The D.C. Board of Elections and Ethics adopted a ruling yesterday that could force supporters of President Carter's reelection totally off the ballot in half the city's eight voting wards at the May 6 primary election.

Besides threatening Carter's hopes of winning a majority of the city's 19 delegates to the Democratic National Convention, the ruling could leave California Gov. Edmund G. (Jerry) Brown Jr. entirely without backers on the District primary ballot.

The 2-to-1 ruling by the bipartisan elections board came on a technicality dealing with the number of signatures needed on official petitions to field slates of candidates in the primary.

The board spurned pleas by two leaders of the D.C. Democratic State Committee -- supporters of Carter and of his principal rival, Sen.
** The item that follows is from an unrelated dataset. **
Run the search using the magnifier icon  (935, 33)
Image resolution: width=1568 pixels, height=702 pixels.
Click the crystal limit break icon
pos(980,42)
Edward M. Kennedy, (D-Mass.) -- who insisted that the party's official election plan required only 1,000 signatures throughout the city. The elections board ruled that 1,000 are needed in each of two hypothetical congressional districts, each composed of four voting wards.

Carter backers collected and filed more than 1,000 signatures in each of the two congressional districts before the filing deadline last month. However, supporters of Lyndon H. LaRouche Jr., former head of the U.S. Labor Party who is seeking the presidency as a Democrat, have filed formal challenges to 650 Carter signatures in the first district. Those challenges, along with a similar challenge by Brown supporters, are being studied by elections board lawyers.

If the challenges are upheld, Carter would have no delegate candidates in voting wards that include the White House and Capitol Hill. The first district is composed of Ward 1, centering on Adams-Morgan; 2, the downtown area; 6, Capitol Hill, and 8, Anacostia and far Southeast.

Angered by the board decision, Robert B. Washington Jr., chairman of the D.C. Democratic Committee and a Carter supporter, threatened to take the issue to the D.C. Court of Appeals.

Washington was joined in his plea to the elections board for the 1,000-citywide-signature requirement by Walter E. Beach, chairman of a special convention delegate selection committee and a Kennedy supporter. Both insisted that the elections board was intruding on the Democratic Party's right to adopt its own delegate selection process.

Albert J. Beveridge III, a Democratic member of the board, denied this, saying the city has the legal responsibility to set the election process. He was joined in the vote by Virginia Moye, also a Democrat. Board Chairman James L. Denson, Republican, dissented, explaining later that he felt the board should take the word of responsible Democratic Party leaders as to the meaning of their delegate selection rules.